* Excerpted passage *
^^^^^^^^

Monona’s SHINE medical co. approved for Janesville expansion
A Monona-based company that creates cancer treatment elements is getting federal regulatory approval to build a facility in Janesville.
The Nuclear Regulatory Commission approved Thursday morning a construction permit for SHINE Medical Technologies. It’s the first construction permit for a non-power utilization or production issued by the NRC since 1985.
The company intends to build a new manufacturing plant to produce molybdenum-99, which has not been commercially produced in the U.S since 1989. The product is not a new technology, but Katrina Pitas, vice president of business development, said the way it’s created at SHINE is what makes it stand out.
“We have a modern way of producing the isotopes that doesn’t use the nuclear reactor, produces hundreds of times less nuclear waste and is much more cost efficient than the old way,” Pitas said.
SHINE expects to hire around 150 employees, Pitas said. The founder of the company, Gregory Piefer, studied at UW-Madison. The company performed a national search for places to locate their new facility, but Pitas said keeping the local company in Wisconsin brings the company full circle.
“The idea that work that goes on at the university should help people throughout the state. So, this is a great example of technology coming out of the university and helping people in Janesville with great-paying jobs,” she said.
“This is the first time in over 50 years a medical isotope plant of this kind has been granted a construction permit,” Piefer said. “We’ve developed a greener, safer, and cheaper way to produce these lifesaving isotopes on a global scale. Once operational we expect the Janesville facility will improve the lives of over 1 billion people over its lifetime. It’s a very exciting time at SHINE.”
They said the new plant will enable SHINE to become the first large-scale domestic supplier of molybdenum-99, a medical isotope that is used in more than 30 different diagnostic imaging procedures. Each day in the United States alone, more than 50,000 diagnostic nuclear medicine procedures take place that rely on moly-99, creating a $500 million annual worldwide market, officials said.
“The medically important isotope, moly-99, is crucial to the successful diagnosis of cancer and heart disease throughout the world,” Dr. Richard Steeves, Ph.D. and professor emeritus of human oncology at the UW-Madison, said in a news release. “With moly-99, physicians can determine the extent to which heart disease or cancer has spread, information which is critical to successful treatment.”
SHINE expects to produce two-thirds of the nation’s isotopes Pitas said. The product decays at 1 percent per hour, making the new location across from an airport a win for the company.

^^^^^^^^

* Source data *
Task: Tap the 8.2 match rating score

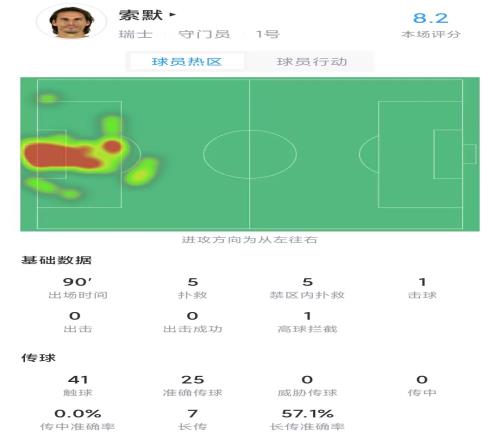Action: point(430,18)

^^^^^^^^

* What to produce *
In the SHINE Medical Technologies article, since what year has molybdenum-99 not been commercially produced in the U.S.?

* Solution to the problem *
1989